Pizza in Naples, pasta in Rome

I thought it was high time I got around to writing about my recent travels through Europe. I’m going to blame my tardiness on the wintry weather. It’s been an effective distraction, keeping me holed up in the kitchen cooking comfort food.

But today I have good reason to share an experience from our time in Europe and oddly enough I’m going to start towards the end of the trip.

While cruising the Mediterranean for ten nights (I’ll give you the lowdown on cruising in a later blog) we docked in Naples for the day. It was the last stop of the cruise and my husband was not particularly interested in seeing the city. In fact he was almost tempted to stay on the ship for the day.

Not content with this plan, I convinced him we should at least get out and about for lunch. After all, I pointed out to him, Naples makes the best pizzas in Italy. Or so I’d been told.

As we made our way out of the port towards the city we came across the open top buses. Personally, I’m not a fan of the open top bus – I prefer to wander with a map and find my own way around – but my husband does enjoy it. So we struck a bargain that we’d spend the day in Naples but take the open top bus tour.

It turned out to be the right decision. The ticket we bought gave us entrance to two tours – the coast as well as the old town. We decided to start with the coast. As our bus navigated the streets of the city my husband and I marvelled at the magnificent architecture. Street after street of incredible buildings. And the colours! It was unlike anything I’d seen before in Italy.

As we climbed into the hills above Naples there were incredible views to be had of the city and the Gulf of Naples – and, of course, the famous Mt Vesuvius. Breathtaking.

By the time we returned from the coastal tour and switched buses to tour the old town a decision was made that it was time for pizza. We waited until passing a restaurant we liked the look of and then jumped off the bus at the next stop.

If I could give one piece of advice when ordering a pizza in Italy it would be this – keep it simple. Crispy wood-fired crusts, tomato sauce that Italians do so well and delicious mozzarella – that’s what you want to taste. After saying all that I’ll confess I did choose to have aubergine on mine (or melanzane as it is known in Italian) because it’s one of my favourite things to eat and goes so well with the tomatoes and mozzarella. My husband and I came away happy.

The next day our cruise came to an end and the ship docked in Civitavecchia Port (about 80 kms northwest of Rome) early in the morning. Our flight wasn’t until much later so we decided to spend the day in Rome – such a hardship.

◇ ◇ ◇

Problems to solve
[A] In the Naples travel post, take the part that opens with the words "As we climbed" and closes with "came away happy.", and write it out again, swapping "mozzarella" for "burrata".
[B] Answer these questions from the Naples travel post:
(i) For how many nights did the cruise sail the Mediterranean?
(ii) Which two tours did the open top bus ticket cover?
(iii) Where is Civitavecchia Port located relative to Rome?
The records that follow come from a separate source unrelated to the Naples travel post.

◇ ◇ ◇

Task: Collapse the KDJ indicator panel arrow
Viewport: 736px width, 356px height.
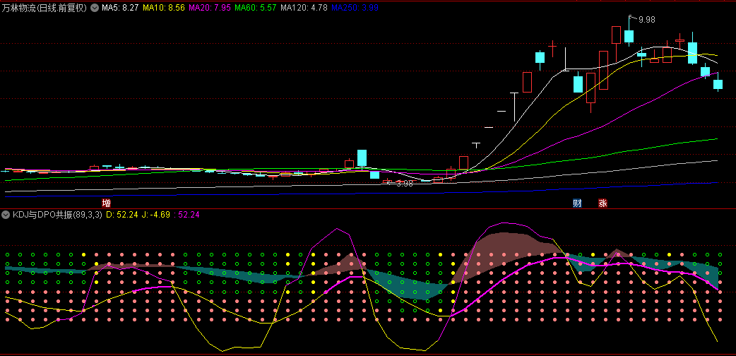Action: 6,215

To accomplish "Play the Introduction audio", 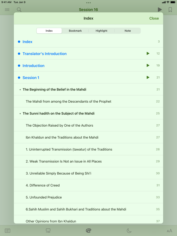I will (x=148, y=65).
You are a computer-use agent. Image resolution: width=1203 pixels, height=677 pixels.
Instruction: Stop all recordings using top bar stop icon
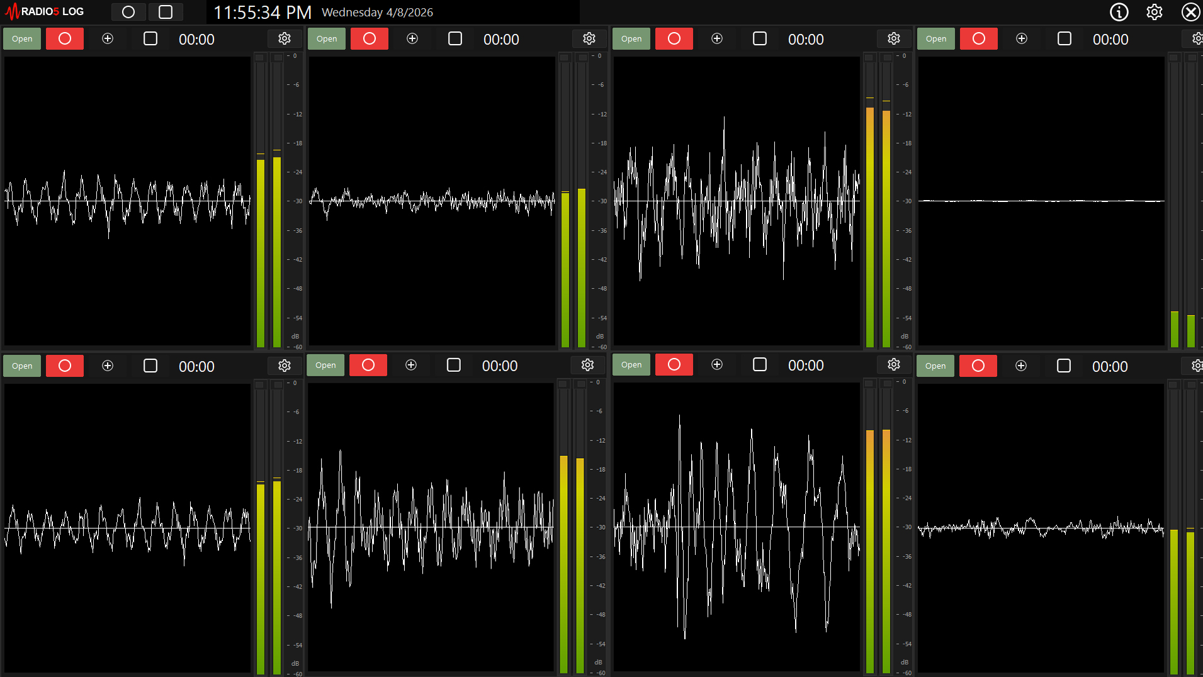(x=166, y=12)
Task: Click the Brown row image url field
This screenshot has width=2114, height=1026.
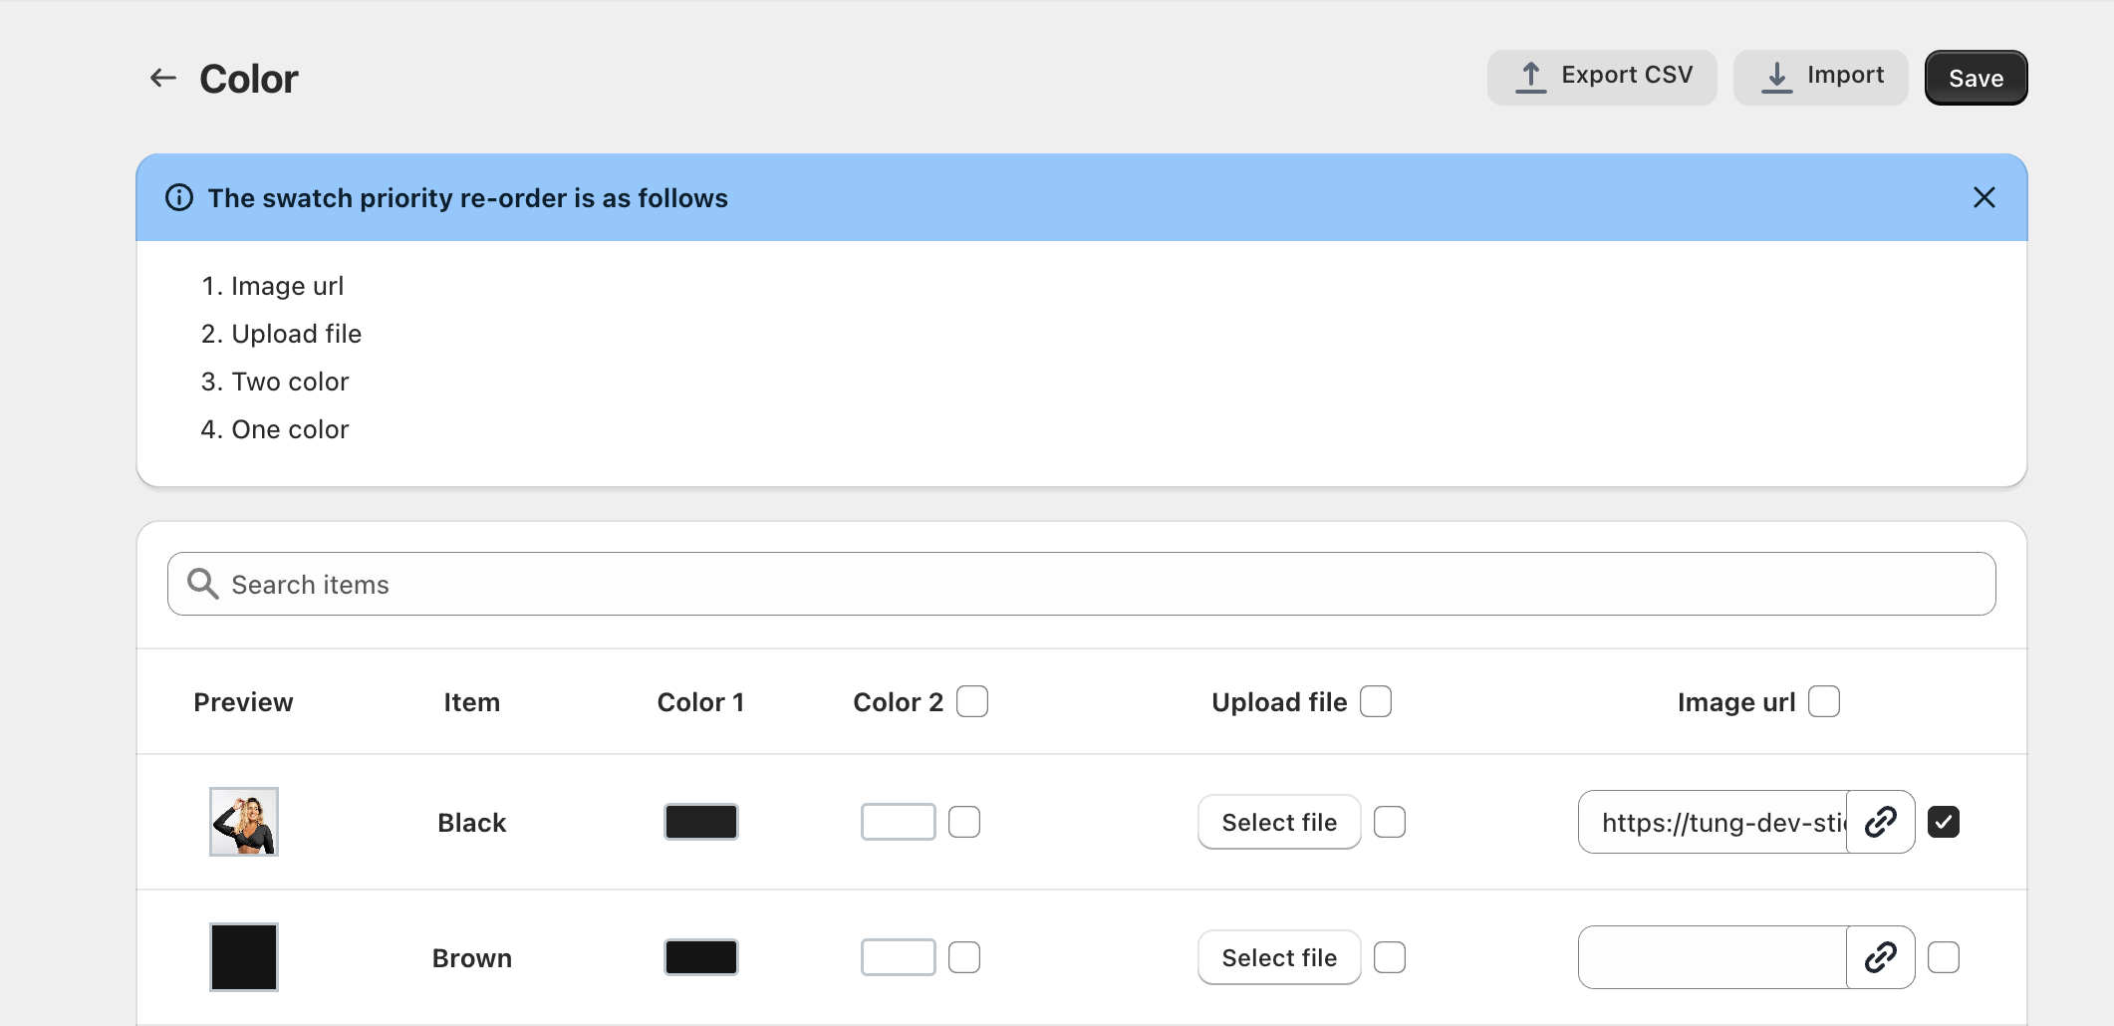Action: point(1713,957)
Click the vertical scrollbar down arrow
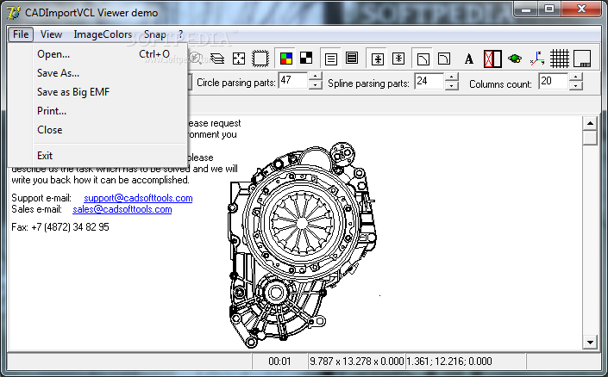 click(x=590, y=342)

◇ ◇ ◇

Expected outputs
[A]
As we climbed into the hills above Naples there were incredible views to be had of the city and the Gulf of Naples – and, of course, the famous Mt Vesuvius. Breathtaking.

By the time we returned from the coastal tour and switched buses to tour the old town a decision was made that it was time for pizza. We waited until passing a restaurant we liked the look of and then jumped off the bus at the next stop.

If I could give one piece of advice when ordering a pizza in Italy it would be this – keep it simple. Crispy wood-fired crusts, tomato sauce that Italians do so well and delicious burrata – that’s what you want to taste. After saying all that I’ll confess I did choose to have aubergine on mine (or melanzane as it is known in Italian) because it’s one of my favourite things to eat and goes so well with the tomatoes and burrata. My husband and I came away happy.

[B]
(i) Ten nights.
(ii) The coast and the old town.
(iii) About 80 kms northwest of Rome.